The rules of engagement for our pilots in Libya are troubling. Two good examples of the strange judgements they are required to make:
“It’s a very problematic situation,” Ham said. “It’s not a clear distinction, because we’re not talking about a regular military force. Many in the opposition truly are civilians, and they are trying to protect their homes, their families, their businesses, and in doing that some of them have taken up arms. But they are basically civilians.”
So they are protected by American pilots. But what about the rest of the anti-Gadhafi forces? “There are also those in the opposition that have armored vehicles and have heavy weapons,” Ham continued. “Those parts of the opposition, I would argue, are no longer covered under the protect-civilians clause.”
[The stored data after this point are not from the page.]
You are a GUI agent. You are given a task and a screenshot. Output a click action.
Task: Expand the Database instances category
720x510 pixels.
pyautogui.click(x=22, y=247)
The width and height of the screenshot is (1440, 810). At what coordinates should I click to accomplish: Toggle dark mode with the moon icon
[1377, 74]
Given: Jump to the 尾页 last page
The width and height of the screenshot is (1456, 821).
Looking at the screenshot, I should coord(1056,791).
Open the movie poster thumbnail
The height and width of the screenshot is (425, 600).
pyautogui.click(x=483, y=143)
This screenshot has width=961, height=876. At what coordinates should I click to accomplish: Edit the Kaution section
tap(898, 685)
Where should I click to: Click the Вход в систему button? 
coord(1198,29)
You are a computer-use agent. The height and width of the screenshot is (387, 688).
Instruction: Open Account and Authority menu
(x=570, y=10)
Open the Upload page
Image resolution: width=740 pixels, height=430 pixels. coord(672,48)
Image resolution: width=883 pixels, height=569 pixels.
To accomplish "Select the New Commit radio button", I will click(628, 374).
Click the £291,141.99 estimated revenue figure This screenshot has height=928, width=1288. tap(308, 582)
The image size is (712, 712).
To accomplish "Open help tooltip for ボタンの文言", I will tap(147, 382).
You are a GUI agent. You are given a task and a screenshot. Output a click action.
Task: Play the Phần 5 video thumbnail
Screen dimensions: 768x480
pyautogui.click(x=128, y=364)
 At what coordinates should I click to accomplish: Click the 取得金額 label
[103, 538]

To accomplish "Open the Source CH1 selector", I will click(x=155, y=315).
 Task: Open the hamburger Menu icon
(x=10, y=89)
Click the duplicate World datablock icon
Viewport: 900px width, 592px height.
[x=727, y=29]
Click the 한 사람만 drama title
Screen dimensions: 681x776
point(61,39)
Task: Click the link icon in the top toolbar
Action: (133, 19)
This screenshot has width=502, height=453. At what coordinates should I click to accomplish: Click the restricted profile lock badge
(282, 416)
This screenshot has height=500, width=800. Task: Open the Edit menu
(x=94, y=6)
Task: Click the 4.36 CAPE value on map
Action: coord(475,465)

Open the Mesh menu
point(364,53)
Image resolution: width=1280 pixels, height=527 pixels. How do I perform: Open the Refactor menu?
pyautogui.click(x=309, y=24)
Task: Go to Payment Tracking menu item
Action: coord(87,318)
The bottom line: The United States will protect Libyan rebels if they unarmed or lightly armed. If those rebels are heavily armed, no.
Ham was asked what U.S. forces are instructed to do when they encounter pro-Gadhafi military units that are heavily armed but aren’t actually attacking civilians. “What we look for is, to the degree that we can, to discern intent,” Ham explained. He described a hypothetical situation in which an American pilot spotted a Libyan unit south of Benghazi. If the pilot determined the unit was moving toward the city, he could attack. If he determined the unit was setting up some sort of position, he could also attack. But if he determined the unit was moving away, then he couldn’t attack. “There’s no simple answer,” Ham said. “Sometimes these are situations that brief much better at headquarters than they do in the cockpit of an aircraft.”
We outmatch the enemy so badly that we might well succeed anyway, but this is no way to run a military campaign. And why? To avoid angering the Arabs? That’s a foregone conclusion.